#### PROBLEM TO SOLVE
Reproduce each record below exactly as written.

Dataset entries
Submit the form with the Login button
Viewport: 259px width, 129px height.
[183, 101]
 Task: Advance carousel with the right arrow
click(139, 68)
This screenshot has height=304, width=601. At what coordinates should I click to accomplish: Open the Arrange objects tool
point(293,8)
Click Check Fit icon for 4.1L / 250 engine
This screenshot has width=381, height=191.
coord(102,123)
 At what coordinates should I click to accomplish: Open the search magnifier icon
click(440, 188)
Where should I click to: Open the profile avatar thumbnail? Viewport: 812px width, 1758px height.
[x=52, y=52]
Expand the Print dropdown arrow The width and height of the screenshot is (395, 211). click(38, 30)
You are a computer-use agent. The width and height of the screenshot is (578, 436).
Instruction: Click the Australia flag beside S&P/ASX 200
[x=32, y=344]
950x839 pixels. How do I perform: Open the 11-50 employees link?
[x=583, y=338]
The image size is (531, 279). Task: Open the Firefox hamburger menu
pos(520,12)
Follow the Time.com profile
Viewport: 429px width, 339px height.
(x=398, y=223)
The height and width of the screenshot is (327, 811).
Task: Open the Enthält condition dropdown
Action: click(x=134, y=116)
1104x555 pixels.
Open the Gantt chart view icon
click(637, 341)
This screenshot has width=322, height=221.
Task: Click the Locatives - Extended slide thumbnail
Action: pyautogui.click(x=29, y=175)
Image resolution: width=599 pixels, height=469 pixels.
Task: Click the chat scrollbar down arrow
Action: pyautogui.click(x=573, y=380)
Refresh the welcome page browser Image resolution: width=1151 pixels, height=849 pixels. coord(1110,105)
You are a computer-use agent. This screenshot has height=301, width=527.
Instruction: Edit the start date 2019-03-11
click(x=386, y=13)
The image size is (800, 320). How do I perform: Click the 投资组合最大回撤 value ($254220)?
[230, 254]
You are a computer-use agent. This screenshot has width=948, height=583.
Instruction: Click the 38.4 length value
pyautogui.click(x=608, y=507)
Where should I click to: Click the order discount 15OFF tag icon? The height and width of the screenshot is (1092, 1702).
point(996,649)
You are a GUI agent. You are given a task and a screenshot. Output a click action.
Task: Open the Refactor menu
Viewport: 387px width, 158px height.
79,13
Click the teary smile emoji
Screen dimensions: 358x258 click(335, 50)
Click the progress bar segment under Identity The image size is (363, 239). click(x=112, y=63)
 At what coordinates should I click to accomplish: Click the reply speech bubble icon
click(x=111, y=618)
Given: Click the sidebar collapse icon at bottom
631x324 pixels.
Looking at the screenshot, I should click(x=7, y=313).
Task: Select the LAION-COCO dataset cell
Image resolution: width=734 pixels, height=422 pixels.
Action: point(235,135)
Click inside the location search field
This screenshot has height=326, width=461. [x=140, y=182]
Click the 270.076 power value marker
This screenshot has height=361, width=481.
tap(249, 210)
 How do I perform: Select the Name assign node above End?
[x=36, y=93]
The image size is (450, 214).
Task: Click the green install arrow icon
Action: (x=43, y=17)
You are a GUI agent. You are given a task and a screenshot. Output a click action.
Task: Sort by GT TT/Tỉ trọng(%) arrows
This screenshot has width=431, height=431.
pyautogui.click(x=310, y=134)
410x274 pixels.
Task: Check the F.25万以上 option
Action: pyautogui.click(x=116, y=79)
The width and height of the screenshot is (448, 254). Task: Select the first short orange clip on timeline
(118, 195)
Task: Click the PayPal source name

#### SOLUTION FOR THIS EXERCISE
Submit the form with the Login button
Viewport: 259px width, 129px height.
[183, 101]
 Task: Advance carousel with the right arrow
click(139, 68)
This screenshot has height=304, width=601. At what coordinates should I click to accomplish: Open the Arrange objects tool
point(293,8)
Click Check Fit icon for 4.1L / 250 engine
This screenshot has width=381, height=191.
coord(102,123)
 At what coordinates should I click to accomplish: Open the search magnifier icon
click(440, 188)
Where should I click to: Open the profile avatar thumbnail? Viewport: 812px width, 1758px height.
[x=52, y=52]
Expand the Print dropdown arrow The width and height of the screenshot is (395, 211). click(38, 30)
You are a computer-use agent. The width and height of the screenshot is (578, 436).
Instruction: Click the Australia flag beside S&P/ASX 200
[x=32, y=344]
950x839 pixels. How do I perform: Open the 11-50 employees link?
[x=583, y=338]
The image size is (531, 279). Task: Open the Firefox hamburger menu
pos(520,12)
Follow the Time.com profile
Viewport: 429px width, 339px height.
(x=398, y=223)
The height and width of the screenshot is (327, 811).
Task: Open the Enthält condition dropdown
Action: click(x=134, y=116)
1104x555 pixels.
Open the Gantt chart view icon
click(637, 341)
This screenshot has width=322, height=221.
Task: Click the Locatives - Extended slide thumbnail
Action: pyautogui.click(x=29, y=175)
Image resolution: width=599 pixels, height=469 pixels.
Task: Click the chat scrollbar down arrow
Action: pyautogui.click(x=573, y=380)
Refresh the welcome page browser Image resolution: width=1151 pixels, height=849 pixels. coord(1110,105)
You are a computer-use agent. This screenshot has height=301, width=527.
Instruction: Edit the start date 2019-03-11
click(x=386, y=13)
The image size is (800, 320). How do I perform: Click the 投资组合最大回撤 value ($254220)?
[230, 254]
You are a computer-use agent. This screenshot has width=948, height=583.
Instruction: Click the 38.4 length value
pyautogui.click(x=608, y=507)
Where should I click to: Click the order discount 15OFF tag icon? The height and width of the screenshot is (1092, 1702).
point(996,649)
You are a GUI agent. You are given a task and a screenshot. Output a click action.
Task: Open the Refactor menu
Viewport: 387px width, 158px height.
79,13
Click the teary smile emoji
Screen dimensions: 358x258 click(335, 50)
Click the progress bar segment under Identity The image size is (363, 239). click(x=112, y=63)
 At what coordinates should I click to accomplish: Click the reply speech bubble icon
click(x=111, y=618)
Given: Click the sidebar collapse icon at bottom
631x324 pixels.
Looking at the screenshot, I should click(x=7, y=313).
Task: Select the LAION-COCO dataset cell
Image resolution: width=734 pixels, height=422 pixels.
Action: point(235,135)
Click inside the location search field
This screenshot has height=326, width=461. [x=140, y=182]
Click the 270.076 power value marker
This screenshot has height=361, width=481.
tap(249, 210)
 How do I perform: Select the Name assign node above End?
[x=36, y=93]
The image size is (450, 214).
Task: Click the green install arrow icon
Action: (x=43, y=17)
You are a GUI agent. You are given a task and a screenshot. Output a click action.
Task: Sort by GT TT/Tỉ trọng(%) arrows
This screenshot has width=431, height=431.
pyautogui.click(x=310, y=134)
410x274 pixels.
Task: Check the F.25万以上 option
Action: pyautogui.click(x=116, y=79)
The width and height of the screenshot is (448, 254). Task: Select the first short orange clip on timeline
(118, 195)
Task: Click the PayPal source name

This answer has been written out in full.